Petya is originally from Bulgaria, where she says food is commonly treated like medicine. “So I just figured, What’s the downside of trying it?” Petya says over the Zoom between sips of a purple smoothie, which she makes every morning from bananas, frozen berries, nut butter, and a scoop of preground seeds she buys online. “It’s just food, right?”

Seed cycling is a dietary remedy that some people claim is designed for better hormone health. It was allegedly popularized in 2012 by naturopathic practitioner Lindsey Jesswein. Naturopathic medicine uses “natural remedies to help the body heal itself,” according to WebMD. The practice involves eating one tablespoon each of pumpkin seeds and flaxseed during every day of the first half of your menstrual cycle, and one tablespoon each of sesame and sunflower seeds during the second half. The theory—based on Jesswein’s advice—is that these combinations of seeds contain the natural compounds our bodies need to balance estrogen and progesterone levels, which can supposedly help improve period-related symptoms like PMS, acne, and painful cramps.

Scientific evidence around the benefits is limited, yet it’s become popular. Interest in seed cycling has been steadily growing in the past few years, according to Google Trends. And interest in related search topics, like “estrogen dominance” and “irregular menstruation,” are all on the rise too. While plenty of influencers on Instagram and TikTok are peddling the #SeedCycling gospel—and new brands like Beeya and Phasey sell seed mixes in pretty packaging—the modern practice is derived from a hodgepodge of ancient traditions, mostly traditional Chinese medicine and Ayurveda, both of which have long tapped nutrition to support hormonal well-being.

Some dietitians disregard seed cycling as nutritional misinformation based on junk science; classic internet nonsense.

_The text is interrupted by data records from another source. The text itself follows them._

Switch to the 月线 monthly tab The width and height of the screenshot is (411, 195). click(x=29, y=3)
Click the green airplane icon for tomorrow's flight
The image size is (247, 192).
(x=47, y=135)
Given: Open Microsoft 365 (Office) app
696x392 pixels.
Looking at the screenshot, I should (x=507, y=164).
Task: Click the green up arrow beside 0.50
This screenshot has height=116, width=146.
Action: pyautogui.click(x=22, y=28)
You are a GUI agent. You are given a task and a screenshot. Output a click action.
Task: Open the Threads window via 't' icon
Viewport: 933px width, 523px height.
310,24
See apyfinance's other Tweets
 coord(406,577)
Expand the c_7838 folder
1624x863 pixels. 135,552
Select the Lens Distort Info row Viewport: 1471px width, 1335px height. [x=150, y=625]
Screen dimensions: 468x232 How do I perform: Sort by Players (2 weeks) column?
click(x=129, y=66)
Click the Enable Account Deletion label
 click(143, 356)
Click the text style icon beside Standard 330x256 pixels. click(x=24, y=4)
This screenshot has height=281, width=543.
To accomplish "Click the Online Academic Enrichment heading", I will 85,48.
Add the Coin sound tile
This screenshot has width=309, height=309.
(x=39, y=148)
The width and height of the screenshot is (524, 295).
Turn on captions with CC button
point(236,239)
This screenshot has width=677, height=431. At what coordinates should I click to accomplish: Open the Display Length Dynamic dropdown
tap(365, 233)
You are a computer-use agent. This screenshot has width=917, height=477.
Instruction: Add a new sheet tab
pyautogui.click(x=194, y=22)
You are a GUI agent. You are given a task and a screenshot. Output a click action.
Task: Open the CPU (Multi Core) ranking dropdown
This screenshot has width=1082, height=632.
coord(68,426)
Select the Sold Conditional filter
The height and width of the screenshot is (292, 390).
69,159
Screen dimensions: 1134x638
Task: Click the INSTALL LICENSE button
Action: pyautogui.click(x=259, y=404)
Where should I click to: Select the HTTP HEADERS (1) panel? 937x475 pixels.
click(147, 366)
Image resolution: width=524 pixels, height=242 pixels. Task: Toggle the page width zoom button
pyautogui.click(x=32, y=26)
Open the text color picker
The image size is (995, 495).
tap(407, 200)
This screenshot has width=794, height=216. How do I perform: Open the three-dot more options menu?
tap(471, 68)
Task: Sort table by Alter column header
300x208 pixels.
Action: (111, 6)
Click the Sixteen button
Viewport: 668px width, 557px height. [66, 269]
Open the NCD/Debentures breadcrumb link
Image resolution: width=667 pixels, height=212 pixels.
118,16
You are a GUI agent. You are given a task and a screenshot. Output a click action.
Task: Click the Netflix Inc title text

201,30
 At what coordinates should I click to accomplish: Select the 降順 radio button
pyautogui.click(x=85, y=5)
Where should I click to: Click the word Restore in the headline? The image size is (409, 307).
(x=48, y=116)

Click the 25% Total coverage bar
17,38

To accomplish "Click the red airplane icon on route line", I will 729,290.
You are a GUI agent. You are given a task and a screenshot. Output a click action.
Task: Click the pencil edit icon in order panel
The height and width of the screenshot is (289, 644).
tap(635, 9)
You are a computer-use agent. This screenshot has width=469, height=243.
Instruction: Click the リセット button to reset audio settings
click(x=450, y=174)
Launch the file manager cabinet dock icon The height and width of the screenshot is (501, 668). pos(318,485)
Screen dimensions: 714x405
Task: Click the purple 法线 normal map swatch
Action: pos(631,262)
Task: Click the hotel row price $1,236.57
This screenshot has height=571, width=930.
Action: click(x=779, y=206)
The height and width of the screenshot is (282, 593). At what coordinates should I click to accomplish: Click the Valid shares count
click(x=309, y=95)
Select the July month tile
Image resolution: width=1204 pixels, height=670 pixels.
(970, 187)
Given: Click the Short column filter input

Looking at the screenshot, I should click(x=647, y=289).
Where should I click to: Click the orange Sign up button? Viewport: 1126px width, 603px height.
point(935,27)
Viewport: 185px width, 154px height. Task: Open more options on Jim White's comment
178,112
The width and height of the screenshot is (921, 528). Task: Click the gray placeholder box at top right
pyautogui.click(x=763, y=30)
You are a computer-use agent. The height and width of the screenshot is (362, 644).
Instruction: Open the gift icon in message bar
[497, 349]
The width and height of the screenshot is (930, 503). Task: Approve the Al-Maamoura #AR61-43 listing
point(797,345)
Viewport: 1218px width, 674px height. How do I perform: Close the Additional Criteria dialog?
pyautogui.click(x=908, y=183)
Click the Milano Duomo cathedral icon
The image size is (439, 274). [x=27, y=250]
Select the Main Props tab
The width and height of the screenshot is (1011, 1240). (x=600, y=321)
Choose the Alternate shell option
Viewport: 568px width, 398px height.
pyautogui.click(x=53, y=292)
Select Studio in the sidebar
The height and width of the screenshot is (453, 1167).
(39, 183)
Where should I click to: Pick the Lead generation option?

Others recommend patients try it, particularly those, like Petya, who have felt disenchanted or let down by modern medicine, which still has much to learn about the menstruating body. The uptick in curiosity around seed cycling among Americans also comes at a time when couples are increasingly relying on technology to conceive, endometriosis affects roughly 10% of people with periods, and the insurance industry still classifies many “women’s issues” as elective.

It’s understandable, then, that we’re hoping the internet can solve our health problems. But does seed cycling actually work?

How is seed cycling supposed to help menstrual issues?

When your hormones are functioning as intended, estrogen rises during your cycle’s follicular phase, which begins on the first day of menstrual bleeding and lasts around 14 days, until ovulation. Then, during the luteal phase, which lasts around 14 more days, from ovulation until the first day of your next period, progesterone levels rise while estrogen slowly declines.